§ **Selected text**:

Thank you, Adam28z. Couldn't agree with you more. :clap: :clap: :clap: :clap: :clap: :clap: :clap: :clap: :clap: :clap: :clap: :clap: :clap: :clap: :clap: :clap: :clap: :clap: :clap: :clap: :clap: :clap: :clap: :clap:


----------



## PauloCatarino (May 31, 2003)

tatahbenitez said:


> I guess I'm just a selective player band wagon Laker fan. I have been a fan since the early 80's when a young player named Magic Johnson opened my eyes to basketball. I have been through their ups (The 80's showtime and the recently disbanded Lake Show) and downs (the early 90's), but it was my disdain for one player that changed all that. I still watch every Laker game, but whenever number 8 has the ball all I can see is how a dynasty ended without having to end.

§ **Actions to take**:
[1] Using the Lakers forum excerpt, decide whether each statement agrees with it. Answer yes or no and quote the words that settle it.
(a) The quoted poster has been a Lakers fan since the early 1980s.
(b) The quoted poster no longer watches Laker games.
(c) The early 1990s are counted among the team's downs.
[2] Answer these questions from the Lakers forum excerpt.
(a) Who is thanked in the first line?
(b) What date appears beside the name PauloCatarino?
(c) Which player does the quoted poster say opened their eyes to basketball?

§ **Provided data**:

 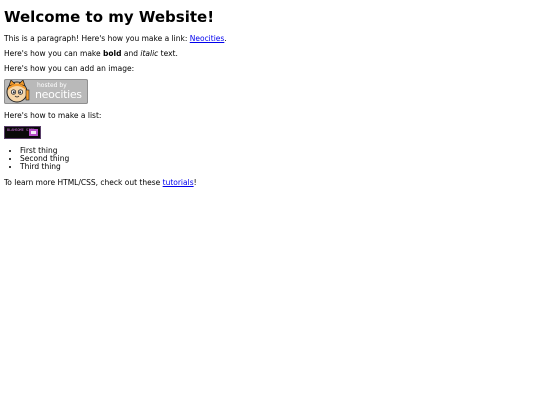 I want to click on intro-period: ., so click(x=226, y=38).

§ **Answers per task**:
[1]
(a) Yes: "I have been a fan since the early 80's"
(b) No: "I still watch every Laker game"
(c) Yes: "downs (the early 90's)"

[2]
(a) Adam28z
(b) May 31, 2003
(c) Magic Johnson